-- TEXT PROVIDED follows --

Family in bedMy children are all grown up. My youngest just turned 21 and my oldest is nearly 30. Reaching the "twos" with your children is a lot like teaching them to swim. When my four were toddlers, I was eager for the day when they all knew how to swim because I worried about them when they were around water. With adult children, it's not the water that you worry about so much; it's the whole world. Toddlers are learning how to navigate in the world; adult children are that world. Parenting adults feels like starting over again, as you learn how to talk to your children as emotional equals. It helps if you've been doing so all along.


My adult children are still part of my world, and we all get together frequently. Three of them have lived at home on and off during their 20s. We have a big house and the job market has been challenging. In addition to the economic justification, however, I simply like the fact that my children still live at home at times. It's been the kind of slow and gentle weaning for me as a mom that I gave to them as infants and toddlers. I was reassured when I heard that in Europe young adults are expected to take until their 30s to find themselves. I understand that in Latin America it is common for adult children to live at home until they are married. And, of course, I remember John Boy and The Waltons.

But still sometimes I worry, because we do things differently. I don't have nice, easy, linear stories about my children to tell other adults my age who brag to me about theirs. The directions my adult children's lives have taken, like their educations, have been nonconformist. They are individuals. During the days that we homeschooled, the motto of our school was "Every experience carries its lesson," from Dune. Why am I now surprised when their education as adults mirrors the successful self-teaching of their younger years?

And why am I surprised that we should have such a gradual weaning, if a weaning it is at all? Raising my children in an atmosphere of cooperation rather than coercion has preserved our bond of attachment into adulthood. We really like one another. And how odd it is that we must ask ourselves if it is OK to be so close.

In so many families, the 18th year is a rigidly enforced rite of passage out of the home and into the world. It is often enforced with no gradations, as a once-and-for-all kind of thing. I know parents who move to a smaller house or remodel their child's bedroom as soon as the child is 18, as if he or she will never come back again. No wonder so many don't. That has not been my experience, however. Like the teens who crowded our house during those years, I have come to believe that it is perfectly natural for our home to be a flexible refuge during the early years of adulthood as well.

-- TEXT PROVIDED concluded --
-- DATASET EXTRACT follows --

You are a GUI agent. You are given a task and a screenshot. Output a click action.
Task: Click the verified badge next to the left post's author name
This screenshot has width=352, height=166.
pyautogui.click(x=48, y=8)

-- DATASET EXTRACT concluded --

(PROBLEM DETAILS):
Resume the essay on parenting adult children from where it stops, continuing in the same voice.

(ANSWER SECTION):
Still, we sit on my bed in the morning and sometimes talk about how unusual it is that we all get along so well. Or is it? On vacation recently, we were sitting on the porch of a rental house and noticed that three of us were sitting in exactly the same relation to one another as we do on my bed in the mornings. We have this habit of intimacy.

Later during the vacation, I went out to dinner with Lee, Cyndee, Andei, and Ocean. We are women who have known one another for 10 to 20 years and have raised our children pretty much the same way, in a spirit of trust and cooperation. We did our best to follow our children's lead and to trust the natural way of less intervention and more interaction.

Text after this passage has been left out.